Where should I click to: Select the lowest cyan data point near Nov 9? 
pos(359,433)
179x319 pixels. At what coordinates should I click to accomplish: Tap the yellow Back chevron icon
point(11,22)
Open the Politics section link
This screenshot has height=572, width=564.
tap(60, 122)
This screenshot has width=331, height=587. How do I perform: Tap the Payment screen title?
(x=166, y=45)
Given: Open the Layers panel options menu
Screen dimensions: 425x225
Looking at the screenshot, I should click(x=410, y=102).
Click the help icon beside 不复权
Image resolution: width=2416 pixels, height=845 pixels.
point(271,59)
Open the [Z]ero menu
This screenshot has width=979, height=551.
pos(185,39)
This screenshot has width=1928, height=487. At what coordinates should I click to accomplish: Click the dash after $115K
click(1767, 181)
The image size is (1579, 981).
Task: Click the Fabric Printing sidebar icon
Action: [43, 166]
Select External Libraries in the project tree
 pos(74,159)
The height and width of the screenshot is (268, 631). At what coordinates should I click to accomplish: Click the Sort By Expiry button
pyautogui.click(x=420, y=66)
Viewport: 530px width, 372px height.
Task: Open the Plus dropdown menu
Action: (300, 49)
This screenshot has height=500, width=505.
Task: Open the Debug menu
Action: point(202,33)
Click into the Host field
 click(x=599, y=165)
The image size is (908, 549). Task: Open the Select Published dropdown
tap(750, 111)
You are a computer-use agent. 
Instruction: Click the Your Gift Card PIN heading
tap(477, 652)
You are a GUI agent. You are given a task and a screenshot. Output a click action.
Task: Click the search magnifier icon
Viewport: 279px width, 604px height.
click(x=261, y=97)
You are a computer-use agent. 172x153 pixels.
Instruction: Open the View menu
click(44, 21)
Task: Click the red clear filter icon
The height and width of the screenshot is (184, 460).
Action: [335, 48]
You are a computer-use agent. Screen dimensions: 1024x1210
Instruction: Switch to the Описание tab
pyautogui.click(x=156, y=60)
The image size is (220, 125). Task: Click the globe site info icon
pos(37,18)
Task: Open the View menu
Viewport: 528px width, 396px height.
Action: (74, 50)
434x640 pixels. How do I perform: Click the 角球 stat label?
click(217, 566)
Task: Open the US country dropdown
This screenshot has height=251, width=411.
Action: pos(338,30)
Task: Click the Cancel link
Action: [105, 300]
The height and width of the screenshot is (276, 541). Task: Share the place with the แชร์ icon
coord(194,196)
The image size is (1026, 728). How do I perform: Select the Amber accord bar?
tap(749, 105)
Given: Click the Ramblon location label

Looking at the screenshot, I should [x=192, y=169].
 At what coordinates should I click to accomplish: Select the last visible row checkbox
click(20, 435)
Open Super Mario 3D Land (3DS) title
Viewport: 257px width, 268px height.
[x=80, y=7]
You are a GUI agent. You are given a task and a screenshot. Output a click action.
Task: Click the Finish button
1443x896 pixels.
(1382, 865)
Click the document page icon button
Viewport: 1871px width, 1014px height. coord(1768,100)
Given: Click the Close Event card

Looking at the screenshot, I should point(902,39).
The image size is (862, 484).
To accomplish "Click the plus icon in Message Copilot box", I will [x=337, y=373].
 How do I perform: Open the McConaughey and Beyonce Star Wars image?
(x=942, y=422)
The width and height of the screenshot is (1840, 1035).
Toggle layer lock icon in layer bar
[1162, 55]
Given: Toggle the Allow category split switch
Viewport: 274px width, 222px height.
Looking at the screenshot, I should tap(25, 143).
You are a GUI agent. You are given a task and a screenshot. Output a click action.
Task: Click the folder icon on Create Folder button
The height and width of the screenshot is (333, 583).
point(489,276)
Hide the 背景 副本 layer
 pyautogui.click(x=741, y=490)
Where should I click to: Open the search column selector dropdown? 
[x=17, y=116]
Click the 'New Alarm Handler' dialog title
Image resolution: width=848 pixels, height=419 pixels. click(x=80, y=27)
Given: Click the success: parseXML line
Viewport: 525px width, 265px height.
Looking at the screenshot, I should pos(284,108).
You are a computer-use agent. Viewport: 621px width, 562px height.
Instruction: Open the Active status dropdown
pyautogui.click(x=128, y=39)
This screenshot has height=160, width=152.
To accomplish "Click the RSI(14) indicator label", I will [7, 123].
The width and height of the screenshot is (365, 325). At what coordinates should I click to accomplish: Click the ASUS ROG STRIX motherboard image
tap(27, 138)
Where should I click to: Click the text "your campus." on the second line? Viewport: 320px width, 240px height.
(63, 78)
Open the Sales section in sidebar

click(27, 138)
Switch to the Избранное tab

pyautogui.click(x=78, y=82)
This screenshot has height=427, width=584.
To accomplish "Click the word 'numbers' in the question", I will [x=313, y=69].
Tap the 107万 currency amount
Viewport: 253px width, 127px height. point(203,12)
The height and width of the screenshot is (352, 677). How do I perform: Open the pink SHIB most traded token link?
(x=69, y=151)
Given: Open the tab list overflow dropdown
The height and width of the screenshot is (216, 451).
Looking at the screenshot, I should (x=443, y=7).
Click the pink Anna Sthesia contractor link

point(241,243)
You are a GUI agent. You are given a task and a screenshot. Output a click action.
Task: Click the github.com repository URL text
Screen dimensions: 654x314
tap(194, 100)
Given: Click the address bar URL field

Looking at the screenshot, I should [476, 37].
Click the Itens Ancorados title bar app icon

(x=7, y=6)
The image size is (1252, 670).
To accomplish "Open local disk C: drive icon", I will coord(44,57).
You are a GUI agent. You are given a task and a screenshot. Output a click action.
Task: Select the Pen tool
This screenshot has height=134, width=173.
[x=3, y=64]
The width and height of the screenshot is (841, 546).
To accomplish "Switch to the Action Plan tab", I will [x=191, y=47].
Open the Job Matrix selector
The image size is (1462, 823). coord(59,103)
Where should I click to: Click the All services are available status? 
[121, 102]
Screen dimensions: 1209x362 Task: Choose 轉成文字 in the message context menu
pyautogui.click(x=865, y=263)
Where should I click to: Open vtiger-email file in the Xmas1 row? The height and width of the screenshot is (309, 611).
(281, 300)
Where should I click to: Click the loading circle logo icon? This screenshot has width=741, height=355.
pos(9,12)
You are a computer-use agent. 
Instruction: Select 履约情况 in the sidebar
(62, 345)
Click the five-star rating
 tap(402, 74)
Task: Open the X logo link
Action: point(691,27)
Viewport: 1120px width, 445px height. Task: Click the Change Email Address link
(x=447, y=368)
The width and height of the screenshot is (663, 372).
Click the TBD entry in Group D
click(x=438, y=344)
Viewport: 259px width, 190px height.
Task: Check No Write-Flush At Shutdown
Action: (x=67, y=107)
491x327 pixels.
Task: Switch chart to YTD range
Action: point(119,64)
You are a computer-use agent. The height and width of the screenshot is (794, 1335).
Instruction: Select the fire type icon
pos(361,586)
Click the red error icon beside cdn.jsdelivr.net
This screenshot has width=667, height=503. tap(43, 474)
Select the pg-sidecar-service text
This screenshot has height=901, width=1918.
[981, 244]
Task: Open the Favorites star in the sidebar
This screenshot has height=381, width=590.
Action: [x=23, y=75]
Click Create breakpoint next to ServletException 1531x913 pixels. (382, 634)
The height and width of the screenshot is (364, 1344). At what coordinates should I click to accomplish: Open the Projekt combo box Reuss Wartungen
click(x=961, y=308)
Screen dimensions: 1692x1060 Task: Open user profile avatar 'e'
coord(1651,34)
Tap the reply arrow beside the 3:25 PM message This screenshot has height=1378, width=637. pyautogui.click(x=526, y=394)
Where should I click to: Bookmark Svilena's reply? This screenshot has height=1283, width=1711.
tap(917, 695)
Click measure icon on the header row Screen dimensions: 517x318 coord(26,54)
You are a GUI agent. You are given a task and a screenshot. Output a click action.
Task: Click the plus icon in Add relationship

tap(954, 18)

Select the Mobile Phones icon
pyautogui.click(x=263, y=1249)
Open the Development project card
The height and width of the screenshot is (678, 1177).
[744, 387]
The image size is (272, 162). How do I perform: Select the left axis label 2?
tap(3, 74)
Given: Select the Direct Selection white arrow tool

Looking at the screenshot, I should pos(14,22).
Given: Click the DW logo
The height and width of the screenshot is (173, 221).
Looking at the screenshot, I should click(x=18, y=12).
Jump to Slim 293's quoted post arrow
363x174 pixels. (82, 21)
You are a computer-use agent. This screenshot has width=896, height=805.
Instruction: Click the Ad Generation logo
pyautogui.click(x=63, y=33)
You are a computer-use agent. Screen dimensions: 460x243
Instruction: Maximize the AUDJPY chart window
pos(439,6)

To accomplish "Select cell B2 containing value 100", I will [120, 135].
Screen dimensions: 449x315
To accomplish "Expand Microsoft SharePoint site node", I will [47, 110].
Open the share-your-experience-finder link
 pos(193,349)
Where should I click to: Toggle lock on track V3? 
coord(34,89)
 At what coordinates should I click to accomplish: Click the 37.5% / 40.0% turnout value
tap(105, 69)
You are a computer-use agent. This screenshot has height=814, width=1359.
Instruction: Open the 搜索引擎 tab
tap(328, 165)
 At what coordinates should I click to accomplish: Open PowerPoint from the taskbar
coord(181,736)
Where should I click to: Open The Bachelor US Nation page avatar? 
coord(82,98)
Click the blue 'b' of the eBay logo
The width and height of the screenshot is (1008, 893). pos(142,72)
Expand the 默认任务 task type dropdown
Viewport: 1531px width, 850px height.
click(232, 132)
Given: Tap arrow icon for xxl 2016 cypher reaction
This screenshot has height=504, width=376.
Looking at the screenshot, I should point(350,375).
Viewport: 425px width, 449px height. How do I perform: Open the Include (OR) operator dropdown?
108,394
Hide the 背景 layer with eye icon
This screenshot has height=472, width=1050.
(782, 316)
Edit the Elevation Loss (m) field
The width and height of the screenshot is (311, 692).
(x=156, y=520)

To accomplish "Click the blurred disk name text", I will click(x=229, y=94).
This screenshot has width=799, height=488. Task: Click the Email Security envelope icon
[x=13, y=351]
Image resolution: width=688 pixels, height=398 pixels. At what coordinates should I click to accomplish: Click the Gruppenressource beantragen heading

### Task details
Copy out, word for word, every line from the one containing "Where should I click to: Open The Bachelor" through the end of the data, including both of those ends.

### Output
Where should I click to: Open The Bachelor US Nation page avatar? 
coord(82,98)
Click the blue 'b' of the eBay logo
The width and height of the screenshot is (1008, 893). pos(142,72)
Expand the 默认任务 task type dropdown
Viewport: 1531px width, 850px height.
click(232, 132)
Given: Tap arrow icon for xxl 2016 cypher reaction
This screenshot has height=504, width=376.
Looking at the screenshot, I should point(350,375).
Viewport: 425px width, 449px height. How do I perform: Open the Include (OR) operator dropdown?
108,394
Hide the 背景 layer with eye icon
This screenshot has height=472, width=1050.
(782, 316)
Edit the Elevation Loss (m) field
The width and height of the screenshot is (311, 692).
(x=156, y=520)

To accomplish "Click the blurred disk name text", I will click(x=229, y=94).
This screenshot has width=799, height=488. Task: Click the Email Security envelope icon
[x=13, y=351]
Image resolution: width=688 pixels, height=398 pixels. At what coordinates should I click to accomplish: Click the Gruppenressource beantragen heading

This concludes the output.